Le malaise est bien là. Depuis les recherches anthropologiques du XIXe siècle qui s'échinaient à établir un lien entre Africains et primates, le cliché a continué à polluer bien des esprits. Il y a un peu plus d'un siècle, des Européens fantasmaient même sur une proximité qui pouvait susciter l'accouplement. L'attraction vedette d'une foire de l'époque s'appelait "l'homme des bois gymnaste", présenté comme la "curieuse progéniture d'une négresse et d'un représentant de l'espèce simiesque". La femme à barbe n'avait qu'à bien se tenir...
Photomontage explicite
Le lieu commun est à ce point resté dans le cortex de certains "visages pâles" que lorsqu'une élue du Front national décrit un ministre comme une sauvage sur une branche, personne ne pense à un aï ou à une chauve-souris. Alors, l'antiraciste autoproclamé a-t-il l'esprit mal tourné ? Las, le hurlement au "politiquement correct" ne tient pas, puisqu'Anne-Sophie Leclère a fait précéder ses propos d'un photomontage explicite. Or une mauvaise plaisanterie isolée perd toute chance d'être tolérée lorsqu'elle est récidiviste. En mai dernier déjà, lors de l'adoption de la loi sur le mariage pour tous par le Parlement français, un autre photomontage circulait sur Twitter. Il représentait la ministre de la Justice en gorille...

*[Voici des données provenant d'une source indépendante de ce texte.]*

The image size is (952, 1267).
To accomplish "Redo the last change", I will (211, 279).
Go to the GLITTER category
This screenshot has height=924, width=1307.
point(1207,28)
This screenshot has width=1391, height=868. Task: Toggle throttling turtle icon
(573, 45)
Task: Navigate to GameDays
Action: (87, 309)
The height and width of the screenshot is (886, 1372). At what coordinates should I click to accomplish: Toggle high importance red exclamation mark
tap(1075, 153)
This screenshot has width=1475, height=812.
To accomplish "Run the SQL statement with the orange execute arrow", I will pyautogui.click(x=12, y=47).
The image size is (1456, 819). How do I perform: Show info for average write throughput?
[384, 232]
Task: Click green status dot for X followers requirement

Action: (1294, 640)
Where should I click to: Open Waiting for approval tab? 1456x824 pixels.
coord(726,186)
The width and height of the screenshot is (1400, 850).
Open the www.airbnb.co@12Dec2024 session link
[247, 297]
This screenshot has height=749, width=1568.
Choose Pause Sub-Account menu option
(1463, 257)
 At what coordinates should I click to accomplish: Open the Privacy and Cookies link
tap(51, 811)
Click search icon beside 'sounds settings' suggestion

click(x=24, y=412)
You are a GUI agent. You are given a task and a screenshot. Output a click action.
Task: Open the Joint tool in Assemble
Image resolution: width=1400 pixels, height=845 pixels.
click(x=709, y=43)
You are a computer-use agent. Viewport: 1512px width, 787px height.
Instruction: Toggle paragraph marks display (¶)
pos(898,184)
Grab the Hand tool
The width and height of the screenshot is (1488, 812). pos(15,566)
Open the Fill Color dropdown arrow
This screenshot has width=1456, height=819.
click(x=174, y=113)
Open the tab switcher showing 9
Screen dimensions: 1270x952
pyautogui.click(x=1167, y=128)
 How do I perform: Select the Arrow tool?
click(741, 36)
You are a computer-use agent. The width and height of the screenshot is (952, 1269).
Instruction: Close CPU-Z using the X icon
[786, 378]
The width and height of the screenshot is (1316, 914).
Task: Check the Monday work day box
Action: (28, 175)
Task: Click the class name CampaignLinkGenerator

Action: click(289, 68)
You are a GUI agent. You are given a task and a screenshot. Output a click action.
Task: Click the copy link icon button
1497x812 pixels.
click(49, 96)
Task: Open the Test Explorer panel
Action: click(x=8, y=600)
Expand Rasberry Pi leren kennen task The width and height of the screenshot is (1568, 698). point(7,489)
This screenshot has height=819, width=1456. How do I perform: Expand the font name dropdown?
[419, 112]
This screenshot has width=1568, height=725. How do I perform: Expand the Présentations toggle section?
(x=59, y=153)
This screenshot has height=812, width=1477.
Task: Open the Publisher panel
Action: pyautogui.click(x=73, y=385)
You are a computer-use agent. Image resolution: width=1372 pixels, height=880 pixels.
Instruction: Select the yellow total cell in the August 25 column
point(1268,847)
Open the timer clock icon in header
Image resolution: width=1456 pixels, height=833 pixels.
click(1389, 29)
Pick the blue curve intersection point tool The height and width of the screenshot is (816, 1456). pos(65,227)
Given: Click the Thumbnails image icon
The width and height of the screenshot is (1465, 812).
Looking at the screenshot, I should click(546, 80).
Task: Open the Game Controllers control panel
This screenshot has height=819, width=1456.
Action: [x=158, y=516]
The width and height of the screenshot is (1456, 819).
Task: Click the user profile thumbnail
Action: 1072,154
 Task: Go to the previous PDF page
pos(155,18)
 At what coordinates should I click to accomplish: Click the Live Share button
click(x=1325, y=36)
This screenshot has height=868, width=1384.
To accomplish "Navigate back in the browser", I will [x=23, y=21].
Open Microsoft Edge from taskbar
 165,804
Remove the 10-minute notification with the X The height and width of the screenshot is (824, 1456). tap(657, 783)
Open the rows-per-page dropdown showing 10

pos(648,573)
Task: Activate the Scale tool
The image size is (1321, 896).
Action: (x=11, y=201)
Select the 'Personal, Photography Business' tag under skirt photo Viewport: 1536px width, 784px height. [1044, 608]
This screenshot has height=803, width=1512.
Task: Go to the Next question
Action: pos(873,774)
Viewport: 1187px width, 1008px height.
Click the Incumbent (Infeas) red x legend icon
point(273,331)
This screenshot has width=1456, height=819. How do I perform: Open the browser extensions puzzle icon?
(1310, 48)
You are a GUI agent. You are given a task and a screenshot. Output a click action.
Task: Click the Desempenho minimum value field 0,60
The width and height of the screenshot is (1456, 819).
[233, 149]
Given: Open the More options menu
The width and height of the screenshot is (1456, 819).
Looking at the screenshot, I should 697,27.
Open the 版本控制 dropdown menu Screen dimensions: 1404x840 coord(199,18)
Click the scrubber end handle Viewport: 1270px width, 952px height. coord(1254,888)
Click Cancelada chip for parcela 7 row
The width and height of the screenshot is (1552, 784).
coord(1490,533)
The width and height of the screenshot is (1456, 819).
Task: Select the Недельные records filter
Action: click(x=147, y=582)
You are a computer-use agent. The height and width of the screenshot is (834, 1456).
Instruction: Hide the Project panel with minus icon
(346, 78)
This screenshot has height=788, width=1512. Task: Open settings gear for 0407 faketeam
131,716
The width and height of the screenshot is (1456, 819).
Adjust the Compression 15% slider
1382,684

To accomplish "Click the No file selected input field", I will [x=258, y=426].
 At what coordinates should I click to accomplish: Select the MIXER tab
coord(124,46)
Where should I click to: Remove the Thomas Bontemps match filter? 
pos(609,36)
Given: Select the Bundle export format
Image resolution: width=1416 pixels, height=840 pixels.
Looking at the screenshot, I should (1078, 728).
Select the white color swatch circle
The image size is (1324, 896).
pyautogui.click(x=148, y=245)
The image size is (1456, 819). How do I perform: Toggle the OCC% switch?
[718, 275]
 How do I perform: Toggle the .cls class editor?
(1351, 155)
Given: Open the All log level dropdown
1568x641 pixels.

Combien de siècles encore faudra-t-il pour dépasser ces clichés racistes fardés en blagues potaches ? Mais au fait, n'en déplaise aux fondamentalistes qui dénient la proximité entre l'homme et l'animal, les scientifiques ne considèrent-ils pas que l'humain fait partie d'une famille bien identifiée des primates, celle des "hominidés"... tout comme le bonobo, le chimpanzé, le gorille et l'orang-outan ? Au lieu de s'insurger contre ceux qui disent que Madame Taubira est un primate, on pourrait souligner qu'Anne-Sophie Leclère en est un aussi. Tout comme l'auteur et le lecteur de ces lignes. Un point c'est tout.